Foto: World Bank Photo Collection, Flickr

EUA: greve por nossas vidas contra o desastre do capitalismo!

Apesar dos recordes de novos casos de Covid-19 neste verão, Donald Trump e a secretária da Educação Betsy DeVos pressionaram muito para que as escolas reabrissem presencialmente neste outono. Em 10 de julho, Trump tuitou:

Agora que testemunhamos isso em grande escala e em primeira mão, o aprendizado virtual provou ser TERRÍVEL comparado ao aprendizado na escola ou no campus. Nem mesmo próximo! As escolas devem ser abertas no outono. Se não abrirem, por que o Governo Federal daria financiamento? Não dará!!!

Algumas semanas depois, o desejo do presidente se tornou realidade. Quando as escolas começaram a reabrir em vários estados no início de agosto, fotos de corredores cheios de alunos, muitos sem máscaras, se tornaram virais. Sem surpresa, isso levou a uma nova onda de contágio. Na semana passada, mais de 2 mil alunos, professores e funcionários foram colocados em quarentena como resultado de pelo menos 230 novos casos confirmados em cinco estados, de acordo com um relatório da CNN. Isso contribuiu para um aumento surpreendente de 90% nas infecções por Covid-19 entre crianças nos Estados Unidos nas últimas quatro semanas.

Este cenário de pesadelo para alunos, professores e pais em todo o país é apenas a mais recente ofensiva dos capitalistas na guerra de classes que está subjacente à pandemia do coronavírus desde o início. A classe dominante deixou claro para o mundo que manter a economia aberta – e os lucros fluindo – é mais importante do que a vida dos trabalhadores que geram esses lucros – ou a vida de seus filhos.

Professores e sindicatos em todo o país foram rápidos em apontar a hipocrisia flagrante e os muitos perigos que cercam a reabertura insegura de escolas. Enquanto os administradores escolares e membros do conselho decidem o destino das escolas neste outono, suas reuniões estão ocorrendo esmagadoramente no Zoom. Muitos apontaram que se a Liga Principal de Beisebol não consegue manter seus jogadores seguros com seus recursos quase ilimitados, equipe médica e capacidade de testes, como as escolas públicas já subfinanciadas serão capazes de fornecer aos funcionários da escola os EPI e os testes de que precisam para manter as crianças seguras?

Muitas questões logísticas ainda precisam ser respondidas por estados e distritos que pressionam por uma reabertura física ou modelo “híbrido”. Nas próximas semanas e meses, mesmo os planos mais bem elaborados nunca serão capazes de dar conta de todas as variáveis ​​fora do controle de professores e funcionários. Muitas escolas têm sistemas de climatização defeituosos e muitas salas não são bem ventiladas. Os curtos intervalos entre as aulas não serão suficientes para que os professores ou a manutenção higienizem totalmente as salas de aula. Qualquer pessoa que já trabalhou com crianças – o que claramente exclui os políticos burgueses que defendem essas medidas – sabe que será uma tarefa hercúlea fazer os alunos usarem máscaras e manterem distância social ao longo do dia.
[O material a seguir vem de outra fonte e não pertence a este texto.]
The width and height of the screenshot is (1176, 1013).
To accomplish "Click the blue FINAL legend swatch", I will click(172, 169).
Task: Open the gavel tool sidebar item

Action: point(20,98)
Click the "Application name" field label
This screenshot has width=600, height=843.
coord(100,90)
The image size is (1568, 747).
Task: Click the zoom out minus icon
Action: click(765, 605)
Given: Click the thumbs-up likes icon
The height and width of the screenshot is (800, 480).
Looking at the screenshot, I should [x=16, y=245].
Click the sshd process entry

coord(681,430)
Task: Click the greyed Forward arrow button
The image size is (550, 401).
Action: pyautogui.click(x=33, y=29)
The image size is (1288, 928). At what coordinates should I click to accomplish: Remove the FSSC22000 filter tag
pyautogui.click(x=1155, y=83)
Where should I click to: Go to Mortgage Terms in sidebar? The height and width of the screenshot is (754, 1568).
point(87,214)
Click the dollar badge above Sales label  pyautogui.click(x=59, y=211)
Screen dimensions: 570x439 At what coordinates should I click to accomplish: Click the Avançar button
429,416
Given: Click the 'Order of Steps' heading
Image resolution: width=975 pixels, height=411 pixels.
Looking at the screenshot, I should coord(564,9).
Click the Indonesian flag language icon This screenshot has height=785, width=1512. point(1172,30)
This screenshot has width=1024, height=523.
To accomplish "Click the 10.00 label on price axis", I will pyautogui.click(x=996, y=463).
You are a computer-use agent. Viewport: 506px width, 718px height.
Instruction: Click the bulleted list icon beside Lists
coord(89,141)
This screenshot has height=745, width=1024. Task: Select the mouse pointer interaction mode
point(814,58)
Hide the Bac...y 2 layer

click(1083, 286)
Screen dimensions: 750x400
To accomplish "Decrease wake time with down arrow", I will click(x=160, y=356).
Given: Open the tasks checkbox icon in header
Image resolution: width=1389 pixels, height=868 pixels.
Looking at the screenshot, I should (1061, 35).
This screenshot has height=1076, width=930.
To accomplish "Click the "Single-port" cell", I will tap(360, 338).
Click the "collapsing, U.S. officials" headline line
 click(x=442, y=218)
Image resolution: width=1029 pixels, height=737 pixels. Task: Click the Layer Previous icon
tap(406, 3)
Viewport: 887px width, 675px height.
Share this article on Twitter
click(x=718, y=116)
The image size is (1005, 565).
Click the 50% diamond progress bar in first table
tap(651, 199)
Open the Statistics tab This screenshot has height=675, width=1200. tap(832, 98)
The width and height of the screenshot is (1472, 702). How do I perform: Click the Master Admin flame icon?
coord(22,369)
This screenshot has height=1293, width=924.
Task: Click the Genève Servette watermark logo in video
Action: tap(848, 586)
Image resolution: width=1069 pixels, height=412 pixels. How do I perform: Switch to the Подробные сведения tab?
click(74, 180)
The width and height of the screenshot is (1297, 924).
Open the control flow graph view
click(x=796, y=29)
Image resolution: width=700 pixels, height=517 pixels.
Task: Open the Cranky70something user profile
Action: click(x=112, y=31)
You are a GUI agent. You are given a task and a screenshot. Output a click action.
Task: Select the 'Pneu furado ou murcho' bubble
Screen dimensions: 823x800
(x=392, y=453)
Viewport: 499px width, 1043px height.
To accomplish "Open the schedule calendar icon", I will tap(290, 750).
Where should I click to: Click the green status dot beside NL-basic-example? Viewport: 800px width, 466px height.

Como professor de escola pública, francamente tenho medo de que meus alunos, colegas e familiares morram desnecessariamente. Como as recentes reaberturas de escolas nos ensinaram, um modelo híbrido apenas adia o ensino a distância até que as mortes e doenças evitáveis ​​já tenham ocorrido. Inevitavelmente, quando a equipe escolar sobrecarregada não conseguir evitar que essas coisas aconteçam, os políticos de direita colocarão a culpa de volta nos educadores e na equipe de apoio, que estão trabalhando incansavelmente para ensinar nossos filhos em segurança nestas condições.

Mesmo fontes da mídia burguesa foram forçadas a reconhecer as implicações sombrias da reabertura de escolas no auge de uma pandemia. Um artigo no The Atlantic aponta o incidente do acampamento de verão na Geórgia, onde metade dos participantes foi infectada com Covid-19 em poucos dias, bem como uma escola em Indiana que relatou seu primeiro caso de infecção apenas algumas horas após a reabertura. Um estudo recente da JAMA Pediatrics apontou que “a replicação da SARS-CoV-2 em crianças mais velhas leva a níveis semelhantes aos de adultos de ácido nucleico viral, mas quantidades significativamente maiores de ácido nucleico viral são detectadas em crianças menores de cinco anos.” Isso levanta a questão: se a ciência e a experiência recente apontam contra a reabertura das escolas, por que tantos políticos burgueses insistem em reabrir?

Como um argumento para a reabertura de escolas, alguns especialistas espertos tentaram enquadrá-lo como uma resposta à questão da desigualdade de acesso que se tornou aparente durante o ensino à distância na primavera passada. É absolutamente verdade que a mudança caótica para aulas virtuais foi um desastre por si só, dada a completa falta de recursos à disposição de professores e alunos – muitos dos quais têm que se preocupar em ter o suficiente para comer – quanto mais um laptop e uma conexão wi-fi estável. Para os estudantes que já viviam em condições precárias, a mudança para o ensino a distância apenas agravou o risco de ficarem para trás academicamente.

Mas a carga desproporcional colocada sobre os trabalhadores e os pobres devido ao fechamento de escolas não é um argumento para a reabertura, o que põe ainda mais em risco as famílias que já enfrentam ameaças de fome e despejo. Em vez disso, esta é outra condenação dura do capitalismo – um sistema que joga com a vida dos jovens e destrói o sustento de dezenas de milhões, em vez de investir maciçamente em folgas remuneradas, cuidado infantil de qualidade e recursos urgentes para alunos e professores.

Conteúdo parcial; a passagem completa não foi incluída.